There is something about an over-emphasis on the rational that leads to a sort of irrationality. The West became the rationalist culture that had the hubris to believe it could step outside and over and above its own rootedness, its own heritage and its own culture. Rationalism becomes a sort of reductive madness. And the West has ended up with post-modernism and transgenderism.
The root of the madness lies in the attempt to remove ourselves from our historical and cultural context. We deny our spiritual beliefs. We see ourselves as modern and able to view the world objectively and neutrally. In the end though it means we become completely rootless and disorientated so we can no longer account for the reality of gender, why cultural and ethnic homogeneity is necessary to cohesion or what the difference is between human consciousness and AGI.
Modernity, with its objective rationality and scientific and empirical approach actually contained the very seed of subversive and irrational post-modernism. The madness all around us is rationalism gone mad. We need to be able to have an orientation for the higher and for what is beyond us if we are actually to remain sane. A completely materialist and rational world sends us mad, because we cannot contain human reality within such a reductive paradigm.
In trying to be objective and neutral, in denying the existence of the mysterious or the spiritual we are no longer able to defend what is most precious or sacred. No longer ethnocentric, we are unable to defend our culture and instead take the side and promote the interests of the alien against our own culture. Reducing our people to atomised individuals where no generalities or universals hold but are seen as oppressive, we are chemically castrating our children in the name of the absurdity of transgenderism - objectivity as a refusal to judge has led to the ultimate subjectivity. It is the subjectivity of the rootless mad man who belongs to no general identity but only exists in his solipsistic world containing only himself as reality.

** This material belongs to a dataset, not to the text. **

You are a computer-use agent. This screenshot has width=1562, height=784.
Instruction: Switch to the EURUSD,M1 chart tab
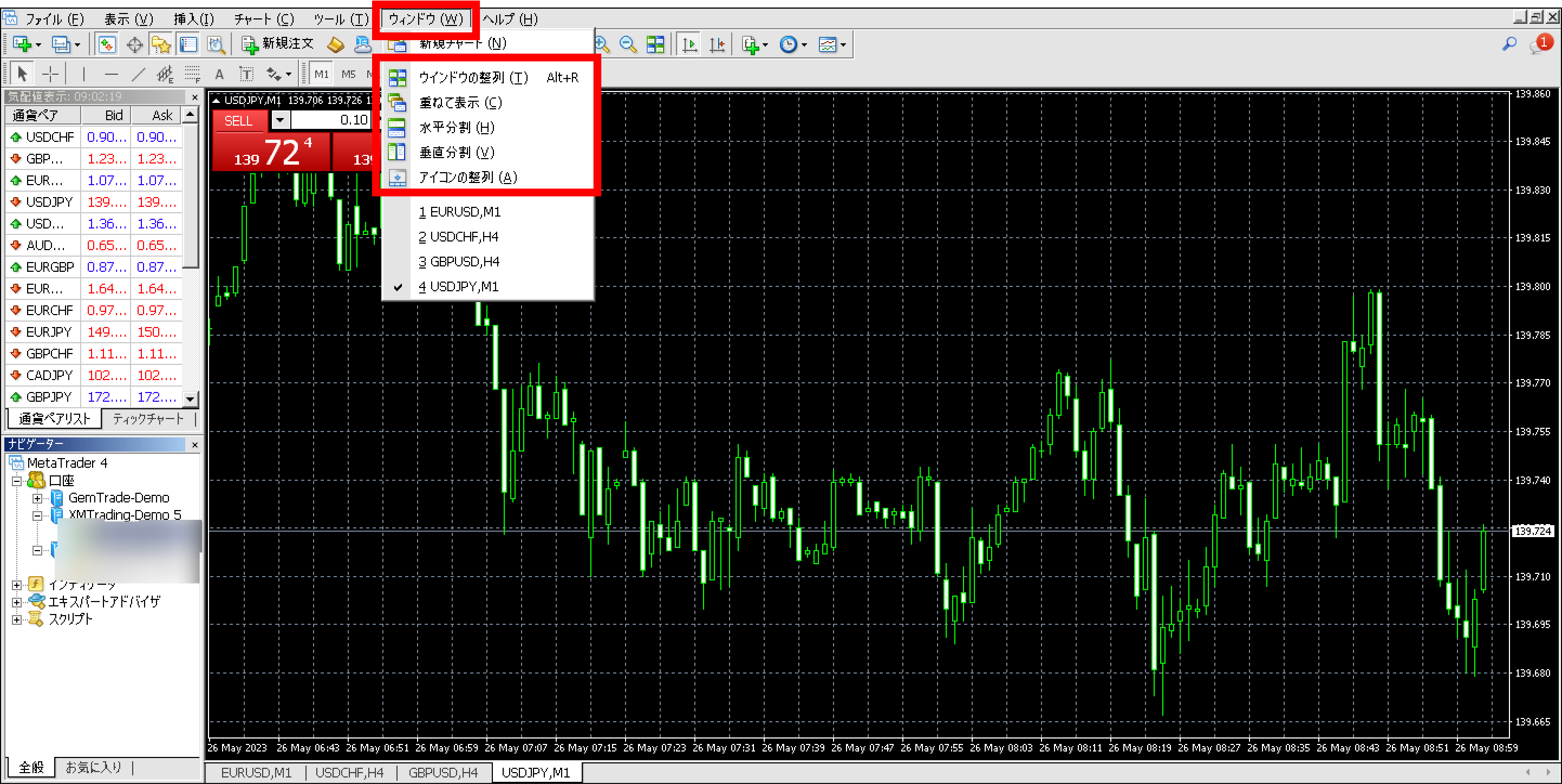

And so the unquestioned shibboleths of modernity - objectivity, individualism, materialism - and the shaking off of what is dismissed as obscurantism and superstition has sent us mad. Modernity turned out to be a pathological neurosis not a great liberation and enlightenment. Indeed much of what is most important and most sacred about being human is no longer understood, valued or given any place. Instead we have created a cage of our own making and are trapped by a great machine in the name of our own liberation. All those identities we dismissed as oppressive and rooted in obscurantist mythologies turned out to validate and give proper status to all that is sacred about being human.
It turns out that putting liberation from tradition and the sacred at the pinnacle of our so-called values has alienated us from our humanity. We have become enslaved to a system of our own making and keep ourselves falsely satisfied with the dainties and distractions modern industry can mass produce. Now our very existence is becoming virtual as we disconnect even from the mass-produced physical items. The more general identities - gender, ethnicity and religious faith gave our lives meaning and purpose, but were cast off as primitive prisons as we actually imprisoned ourselves in a world of ugliness - the world of the Machine.
Our survival as families, as ethnos, as a Church is all under attack. Liberal legislation has broken the family. Our borders are left open and we are losing our ethnic and cultural identity. Our established Church promotes the very ideological agendas destroying us. We live in a system of abstract and legal rights, but the very value of our lives as everything worth belonging to is taken away is being degraded.
Modernity is not post modernity. It focused on the objective, the scientific, the rational. This though was a reductive process. Seemingly sterile, modernity actually spawned a gross, mad and degenerate monster - the worst aspects of post-modernity that have subverted everything and created the very topsy turvy and upside down world in which we in the West all languish. in the dialectic of modernity post modernity challenges the logocentrism of Enlightenment modernity, but in reality it was the next stage in the West's unquestioned faith in human "progress".